If you want to keep it easy, Java moss is practically indestructible


----------



## Kolewolf (Apr 21, 2010)

That's awesome guys....The Fissidens Fontanus looks amazing. Java moss would be my second choice right now but availability might play a role here as well. I'm pretty sure Java is more readily available but I will do some poking around and see what I can find.
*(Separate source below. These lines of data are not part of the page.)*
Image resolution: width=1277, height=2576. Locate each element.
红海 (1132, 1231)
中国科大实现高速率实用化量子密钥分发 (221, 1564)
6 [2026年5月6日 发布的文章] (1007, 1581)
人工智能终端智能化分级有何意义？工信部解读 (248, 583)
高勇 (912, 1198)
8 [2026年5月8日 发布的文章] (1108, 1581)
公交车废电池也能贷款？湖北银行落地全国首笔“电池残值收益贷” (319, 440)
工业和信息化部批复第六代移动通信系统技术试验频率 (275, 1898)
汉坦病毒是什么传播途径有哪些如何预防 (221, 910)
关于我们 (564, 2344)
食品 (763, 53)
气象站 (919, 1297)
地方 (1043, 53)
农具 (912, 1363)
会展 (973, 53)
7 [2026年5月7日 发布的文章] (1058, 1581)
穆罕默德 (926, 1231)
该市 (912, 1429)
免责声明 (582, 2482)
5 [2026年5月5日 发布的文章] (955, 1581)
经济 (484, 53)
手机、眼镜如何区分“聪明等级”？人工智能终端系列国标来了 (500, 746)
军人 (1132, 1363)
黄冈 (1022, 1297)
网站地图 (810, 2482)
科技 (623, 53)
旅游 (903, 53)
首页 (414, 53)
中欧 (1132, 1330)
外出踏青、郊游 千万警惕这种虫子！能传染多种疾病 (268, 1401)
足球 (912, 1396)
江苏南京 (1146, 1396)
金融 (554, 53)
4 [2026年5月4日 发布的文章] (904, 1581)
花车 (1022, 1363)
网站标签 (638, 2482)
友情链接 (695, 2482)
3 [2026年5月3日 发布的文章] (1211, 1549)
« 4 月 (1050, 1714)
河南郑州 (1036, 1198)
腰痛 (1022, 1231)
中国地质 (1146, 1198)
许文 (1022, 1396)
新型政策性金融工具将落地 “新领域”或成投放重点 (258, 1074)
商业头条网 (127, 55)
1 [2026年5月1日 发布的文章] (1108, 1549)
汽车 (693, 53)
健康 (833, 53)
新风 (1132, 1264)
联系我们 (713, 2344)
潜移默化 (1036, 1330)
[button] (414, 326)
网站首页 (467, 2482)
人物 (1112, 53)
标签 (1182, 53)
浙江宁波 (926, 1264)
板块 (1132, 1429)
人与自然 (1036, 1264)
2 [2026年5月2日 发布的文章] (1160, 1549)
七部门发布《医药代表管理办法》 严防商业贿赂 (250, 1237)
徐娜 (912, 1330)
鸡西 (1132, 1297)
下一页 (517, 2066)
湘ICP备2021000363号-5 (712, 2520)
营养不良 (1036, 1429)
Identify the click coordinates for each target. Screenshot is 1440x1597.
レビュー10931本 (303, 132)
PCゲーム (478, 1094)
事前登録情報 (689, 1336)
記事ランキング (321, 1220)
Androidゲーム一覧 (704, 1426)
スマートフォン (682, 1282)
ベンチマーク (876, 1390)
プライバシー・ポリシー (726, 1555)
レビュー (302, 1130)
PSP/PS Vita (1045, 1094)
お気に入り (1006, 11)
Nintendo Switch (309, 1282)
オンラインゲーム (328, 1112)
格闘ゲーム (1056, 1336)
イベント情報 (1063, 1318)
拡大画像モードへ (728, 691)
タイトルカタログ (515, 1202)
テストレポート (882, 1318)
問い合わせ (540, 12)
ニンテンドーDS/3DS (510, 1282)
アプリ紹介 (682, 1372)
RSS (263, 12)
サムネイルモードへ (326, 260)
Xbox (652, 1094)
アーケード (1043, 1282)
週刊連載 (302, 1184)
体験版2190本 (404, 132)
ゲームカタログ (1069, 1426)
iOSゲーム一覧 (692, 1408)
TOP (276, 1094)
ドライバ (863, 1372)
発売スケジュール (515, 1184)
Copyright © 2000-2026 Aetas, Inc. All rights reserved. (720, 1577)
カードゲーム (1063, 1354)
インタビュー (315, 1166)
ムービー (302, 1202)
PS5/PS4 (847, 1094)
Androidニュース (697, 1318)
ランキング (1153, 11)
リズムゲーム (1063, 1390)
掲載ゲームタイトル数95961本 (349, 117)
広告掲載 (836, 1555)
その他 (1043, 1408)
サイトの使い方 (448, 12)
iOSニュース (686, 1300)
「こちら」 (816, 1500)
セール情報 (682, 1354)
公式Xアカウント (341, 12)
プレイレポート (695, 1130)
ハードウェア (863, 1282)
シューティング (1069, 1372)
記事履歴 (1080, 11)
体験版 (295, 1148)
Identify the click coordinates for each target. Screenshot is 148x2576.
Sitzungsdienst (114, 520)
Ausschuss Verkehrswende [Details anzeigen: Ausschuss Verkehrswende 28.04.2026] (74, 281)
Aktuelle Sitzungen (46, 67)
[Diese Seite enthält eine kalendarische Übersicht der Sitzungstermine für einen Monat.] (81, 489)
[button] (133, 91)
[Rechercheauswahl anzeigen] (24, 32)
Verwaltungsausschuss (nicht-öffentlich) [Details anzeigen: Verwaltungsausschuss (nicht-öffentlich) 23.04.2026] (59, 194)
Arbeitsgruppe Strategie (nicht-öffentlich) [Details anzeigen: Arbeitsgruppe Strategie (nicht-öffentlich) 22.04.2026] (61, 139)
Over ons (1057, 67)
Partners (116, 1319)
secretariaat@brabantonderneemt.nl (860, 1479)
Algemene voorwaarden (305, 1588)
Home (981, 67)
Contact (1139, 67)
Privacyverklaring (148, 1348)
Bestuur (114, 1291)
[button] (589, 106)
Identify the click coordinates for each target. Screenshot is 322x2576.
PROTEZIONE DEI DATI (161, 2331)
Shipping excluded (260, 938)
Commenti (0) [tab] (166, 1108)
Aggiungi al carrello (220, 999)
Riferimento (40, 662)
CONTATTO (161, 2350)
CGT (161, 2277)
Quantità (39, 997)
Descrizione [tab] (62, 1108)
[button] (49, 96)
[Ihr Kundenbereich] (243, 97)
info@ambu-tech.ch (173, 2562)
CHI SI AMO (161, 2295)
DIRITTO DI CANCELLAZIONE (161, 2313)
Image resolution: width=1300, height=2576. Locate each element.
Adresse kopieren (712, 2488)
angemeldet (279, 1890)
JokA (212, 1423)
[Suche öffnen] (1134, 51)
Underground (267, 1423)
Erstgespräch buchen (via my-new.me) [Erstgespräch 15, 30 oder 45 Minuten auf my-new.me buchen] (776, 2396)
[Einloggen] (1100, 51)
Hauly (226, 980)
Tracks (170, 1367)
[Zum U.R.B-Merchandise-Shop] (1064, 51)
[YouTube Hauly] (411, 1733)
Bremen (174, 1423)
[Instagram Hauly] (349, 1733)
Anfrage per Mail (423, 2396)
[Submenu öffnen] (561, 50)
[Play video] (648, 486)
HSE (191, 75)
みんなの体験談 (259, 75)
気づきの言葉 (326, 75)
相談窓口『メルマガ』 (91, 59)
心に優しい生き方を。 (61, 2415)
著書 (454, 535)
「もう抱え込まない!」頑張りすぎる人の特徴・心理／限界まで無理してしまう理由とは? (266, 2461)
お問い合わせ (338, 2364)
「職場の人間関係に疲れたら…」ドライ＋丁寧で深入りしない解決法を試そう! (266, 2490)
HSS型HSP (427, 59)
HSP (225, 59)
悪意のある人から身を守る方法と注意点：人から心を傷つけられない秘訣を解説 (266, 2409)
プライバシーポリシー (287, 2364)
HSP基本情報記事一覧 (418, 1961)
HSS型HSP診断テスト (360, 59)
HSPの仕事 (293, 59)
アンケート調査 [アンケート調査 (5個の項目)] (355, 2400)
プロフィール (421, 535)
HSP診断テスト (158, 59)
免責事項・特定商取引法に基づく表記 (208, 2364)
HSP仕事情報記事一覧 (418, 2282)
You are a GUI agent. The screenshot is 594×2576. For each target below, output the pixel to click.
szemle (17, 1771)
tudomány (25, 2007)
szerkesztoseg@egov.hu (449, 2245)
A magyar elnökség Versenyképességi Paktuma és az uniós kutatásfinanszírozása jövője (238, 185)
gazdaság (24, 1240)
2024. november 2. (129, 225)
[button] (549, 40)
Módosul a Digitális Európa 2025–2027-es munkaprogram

Keep the suggestions coming!!

And if anyone has some good sources please let me know.

Cheers


----------



## Wyvc (Sep 17, 2017)

Oh yeah, for fertilization I suggest you go with EI. You can pick up the fertilizers from Canadian Aquatics ( BCA vendor ) Additionally, you can go check out theplantguy, thewetleaf, shrimpfever, angelfins, etc. And for lighting, try clamp lights if you feel like its not enough. Its cheaper than buying one of those monster aquarium lights.


----------



## Kolewolf (Apr 21, 2010)

I already have the monster light.... I have a compact fluorescent Coralife 6' light. I will talk with Pat about the ferts...thanks


----------



## kivyee (Oct 15, 2016)

I have a low tech planted tank that hardly sees ferts, and my experience with mosses are as follows:
1. Java moss will grow fast if you give it enough light (my little fluval 8w led prompted good growth when the moss was about 6 inches from the light source. If you want something to help fill your big tank...Java moss will help. It tends to grow messy, except where my java moss tree was right at the outflow of the filter, then there was more structured growth that looked much nicer.
2. Phoenix moss didn't grow quite as fast because it was shaded where I had it in the tank. Would it match java mosses growth rate given enough light? I don't think so given not too many people seems to have whole tanks taken over by Phoenix moss.
3. Flame moss I just started with, but I really like the look and density of the moss. From what I heard it's a slow grower.

Hope this helps!


----------



## Kolewolf (Apr 21, 2010)

kivyee said:


> I have a low tech planted tank that hardly sees ferts, and my experience with mosses are as follows:
> 1. Java moss will grow fast if you give it enough light (my little fluval 8w led prompted good growth when the moss was about 6 inches from the light source. If you want something to help fill your big tank...Java moss will help. It tends to grow messy, except where my java moss tree was right at the outflow of the filter, then there was more structured growth that looked much nicer.
> 2. Phoenix moss didn't grow quite as fast because it was shaded where I had it in the tank. Would it match java mosses growth rate given enough light? I don't think so given not too many people seems to have whole tanks taken over by Phoenix moss.
> 3. Flame moss I just started with, but I really like the look and density of the moss. From what I heard it's a slow grower.
> ...


Awesome input...great to hear your experiences with basically the same thing I am wanting to do!!


----------